▶ [Description of the task] Extract the lines between the one holding "Given: Add this article to favorites" and the one holding "Looking at the", inclusive, reproducing them verbatim and omitting the pictures.

▶ [The records]
## Begin

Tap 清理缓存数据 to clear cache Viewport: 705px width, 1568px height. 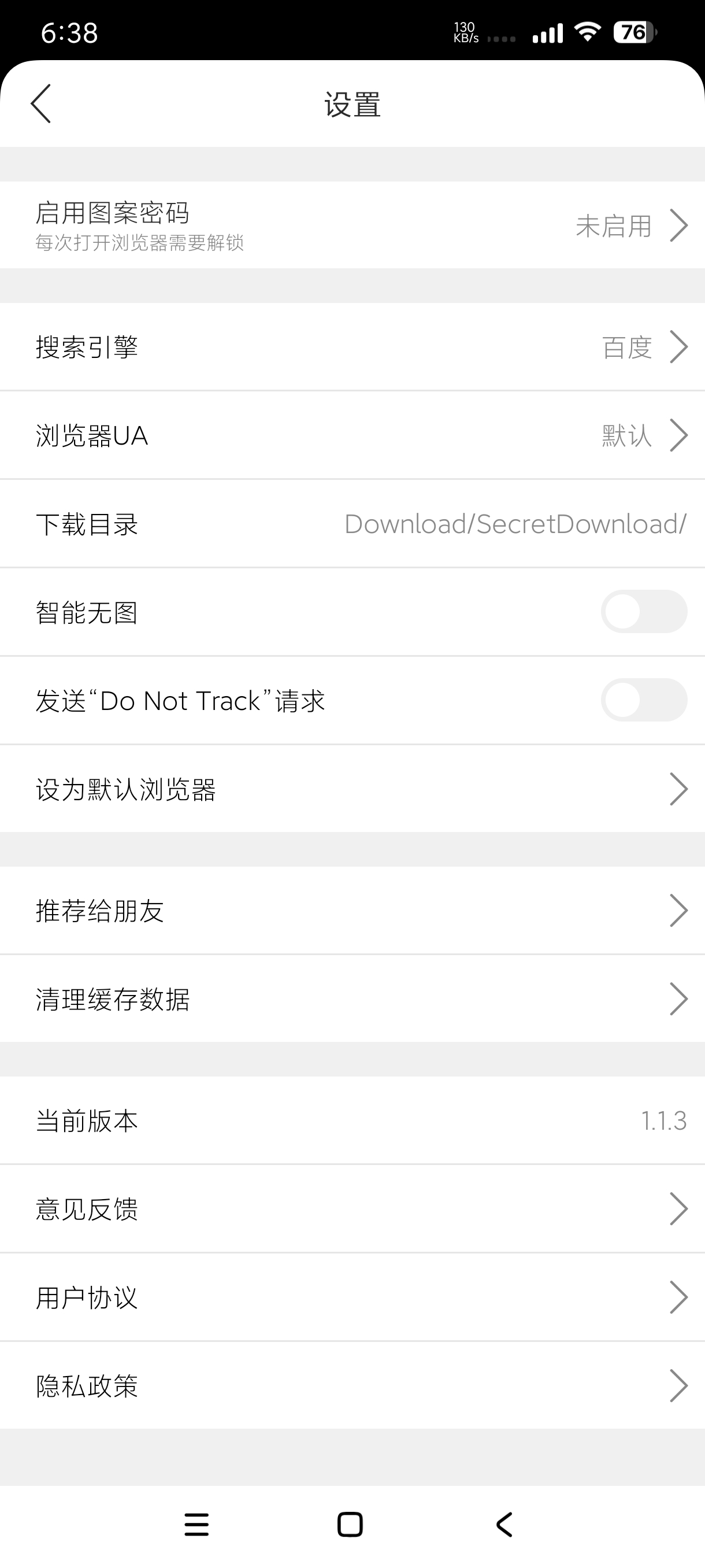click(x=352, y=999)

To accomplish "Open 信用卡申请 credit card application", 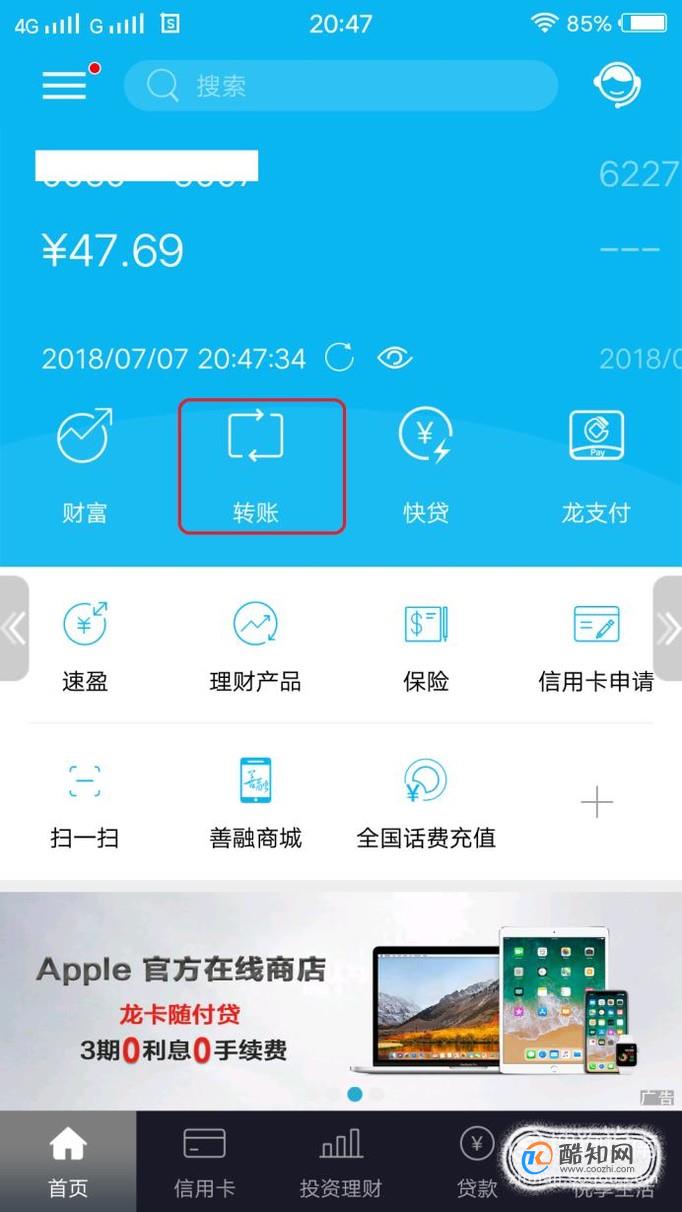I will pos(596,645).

## End
## Begin

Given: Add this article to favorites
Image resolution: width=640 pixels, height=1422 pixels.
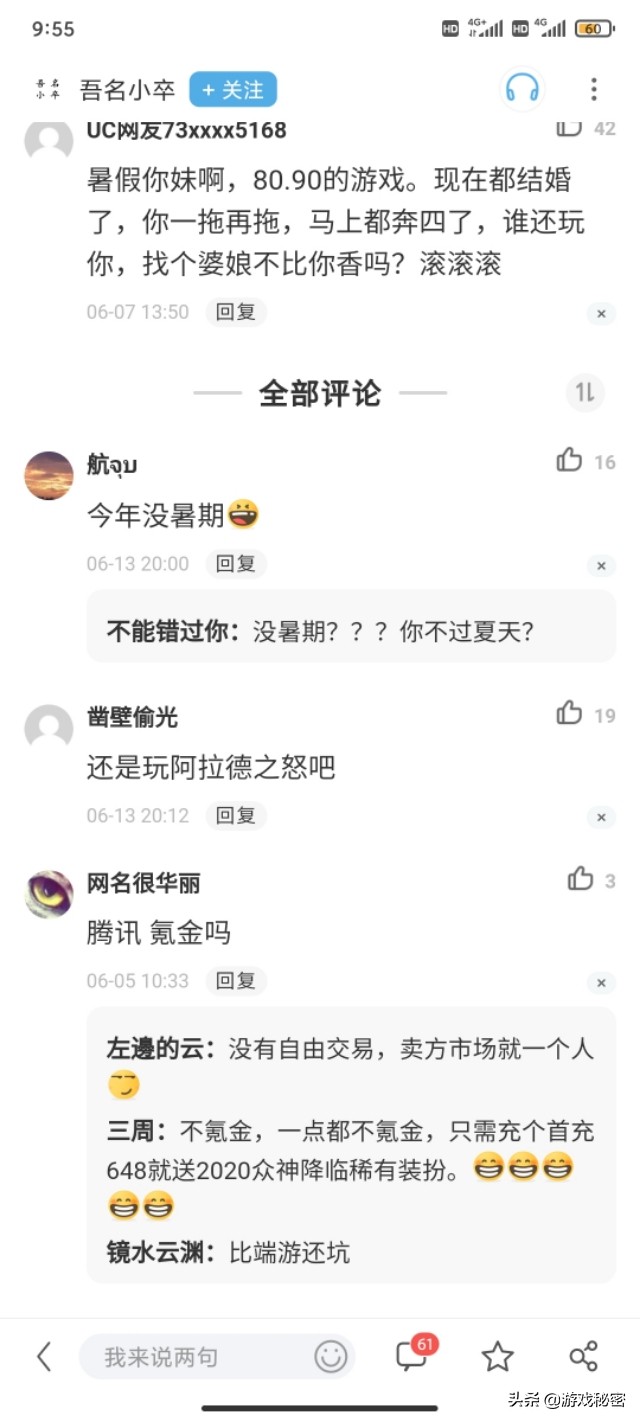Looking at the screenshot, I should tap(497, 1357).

## End

▶ [Written response]
Given: Add this article to favorites
Image resolution: width=640 pixels, height=1422 pixels.
Looking at the screenshot, I should tap(497, 1357).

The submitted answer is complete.